[THE DATA]

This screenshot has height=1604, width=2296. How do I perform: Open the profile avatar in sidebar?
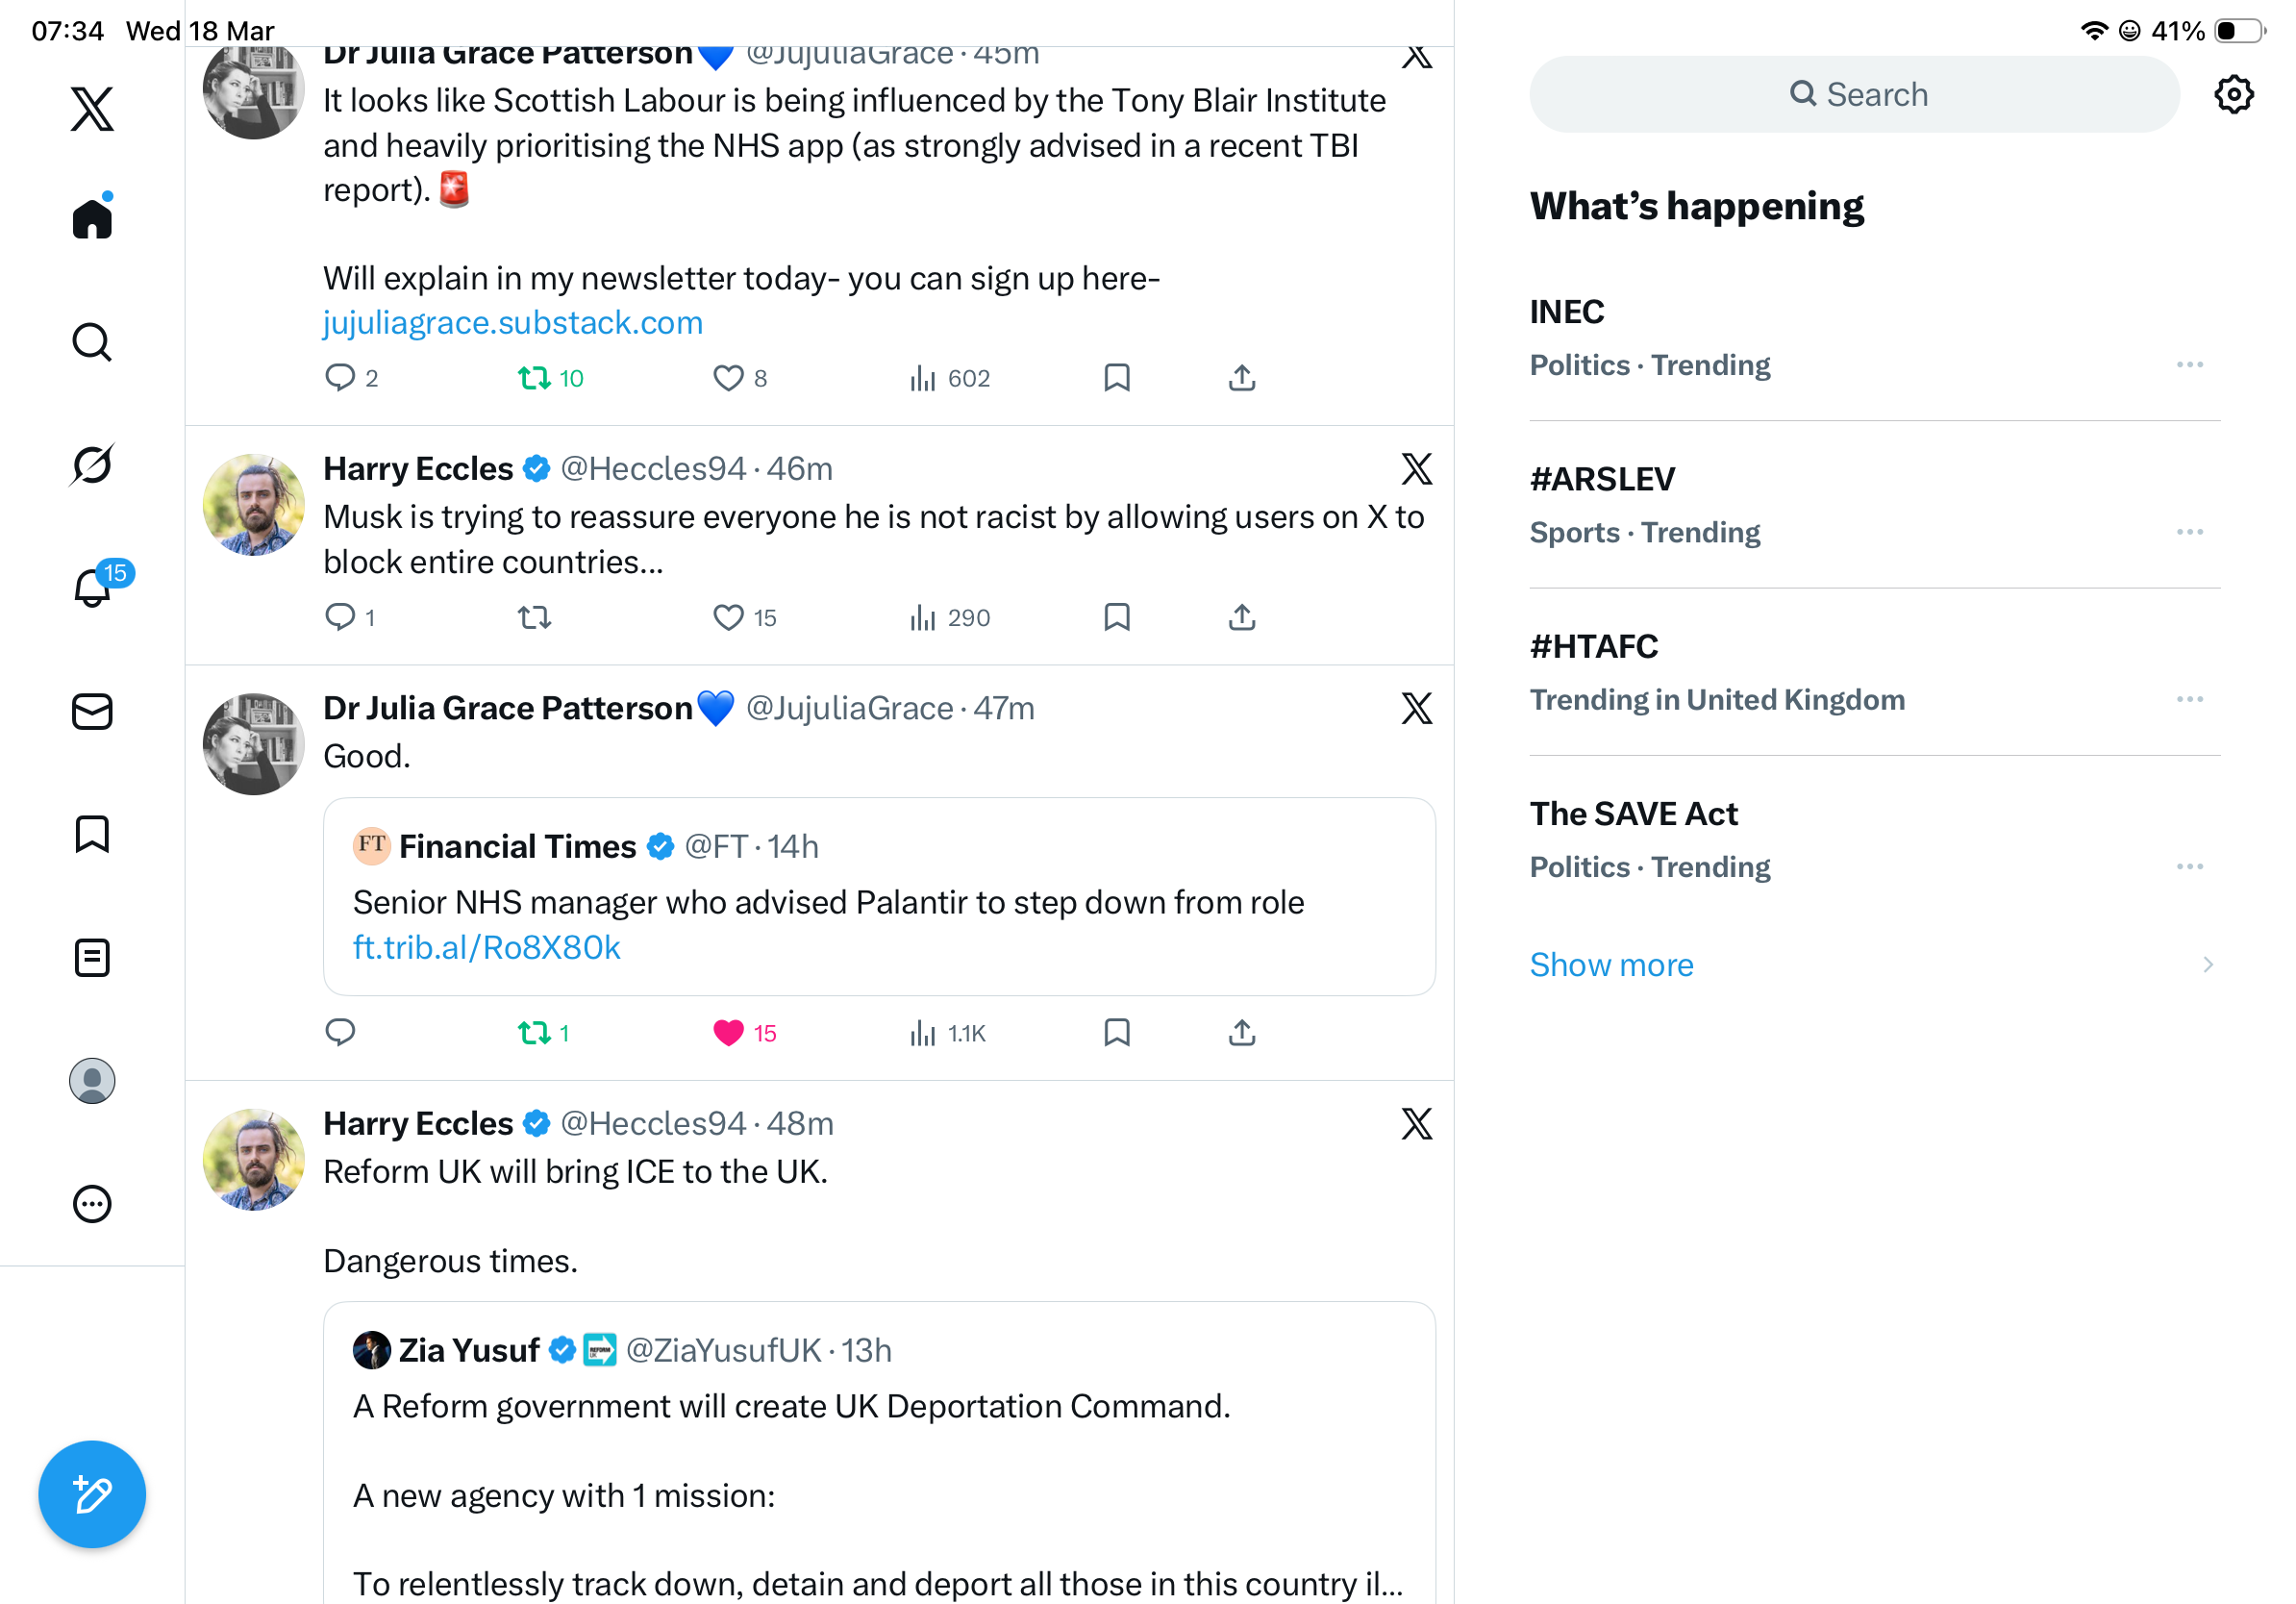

--

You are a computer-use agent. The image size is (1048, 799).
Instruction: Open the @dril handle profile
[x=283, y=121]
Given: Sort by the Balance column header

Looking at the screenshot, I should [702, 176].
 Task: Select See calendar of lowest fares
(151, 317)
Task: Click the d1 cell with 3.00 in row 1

==

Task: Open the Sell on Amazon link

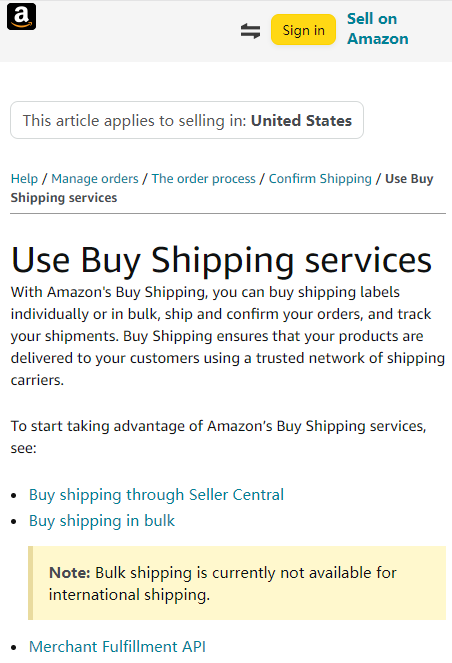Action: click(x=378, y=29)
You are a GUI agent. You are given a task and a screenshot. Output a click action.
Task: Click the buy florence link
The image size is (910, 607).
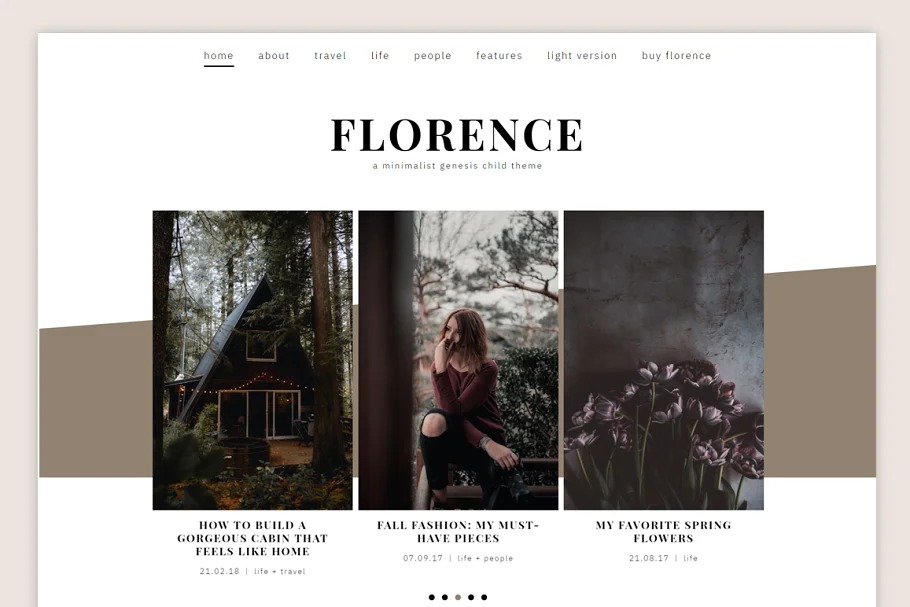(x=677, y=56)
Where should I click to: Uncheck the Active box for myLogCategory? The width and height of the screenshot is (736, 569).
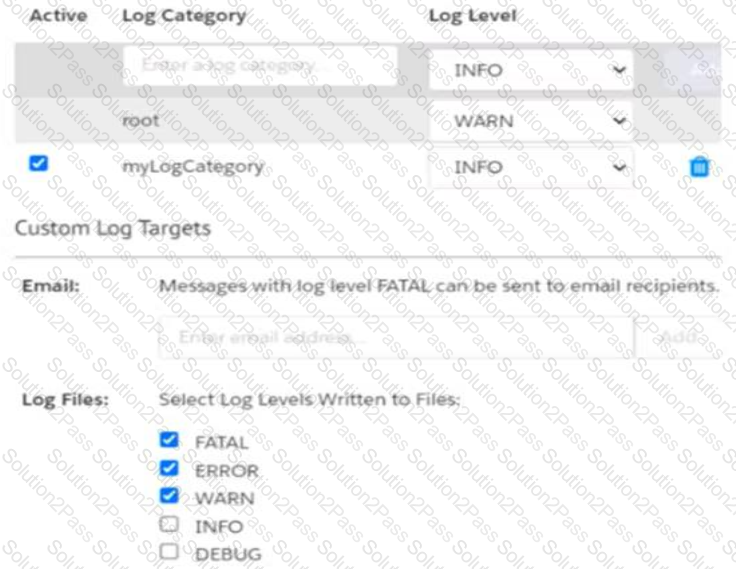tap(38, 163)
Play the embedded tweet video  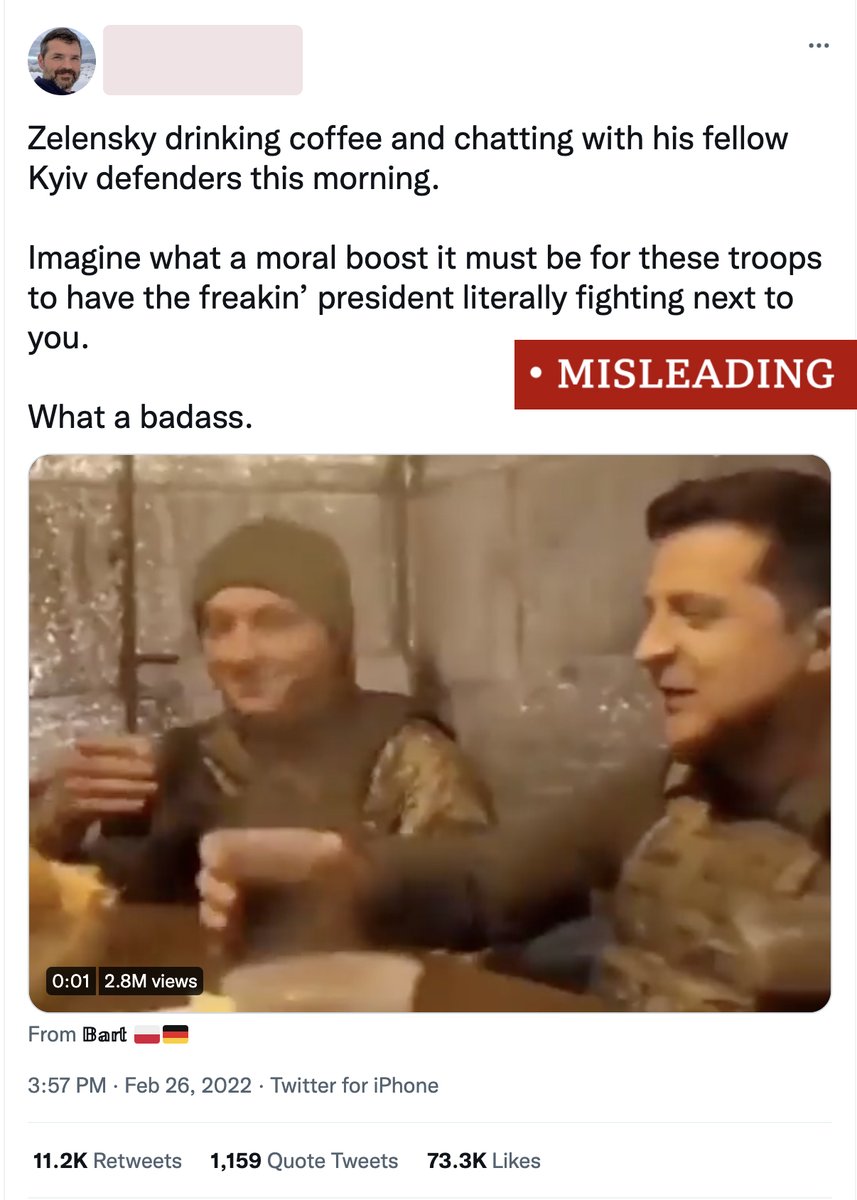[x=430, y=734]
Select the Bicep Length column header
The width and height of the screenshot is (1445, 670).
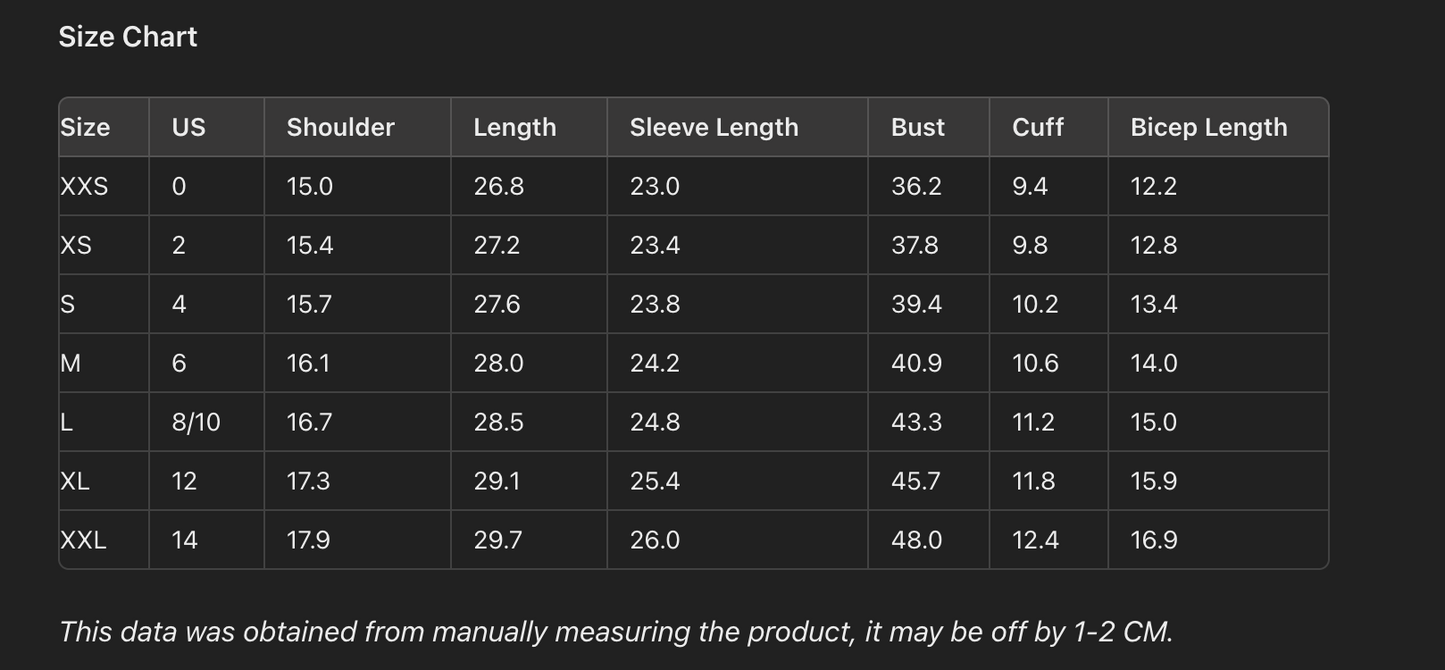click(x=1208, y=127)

[REQUIREMENT] Starting at the line above that holds "You are a computer-use" and ending at the line that holds "Task: Click the d1 cell with 3.00 in row 1", transcribe each line exactly and include no other lines.

[PROBLEM SOLUTION]
You are a computer-use agent. The image size is (1048, 799).
Instruction: Open the @dril handle profile
[x=283, y=121]
Given: Sort by the Balance column header

Looking at the screenshot, I should [702, 176].
 Task: Select See calendar of lowest fares
(151, 317)
Task: Click the d1 cell with 3.00 in row 1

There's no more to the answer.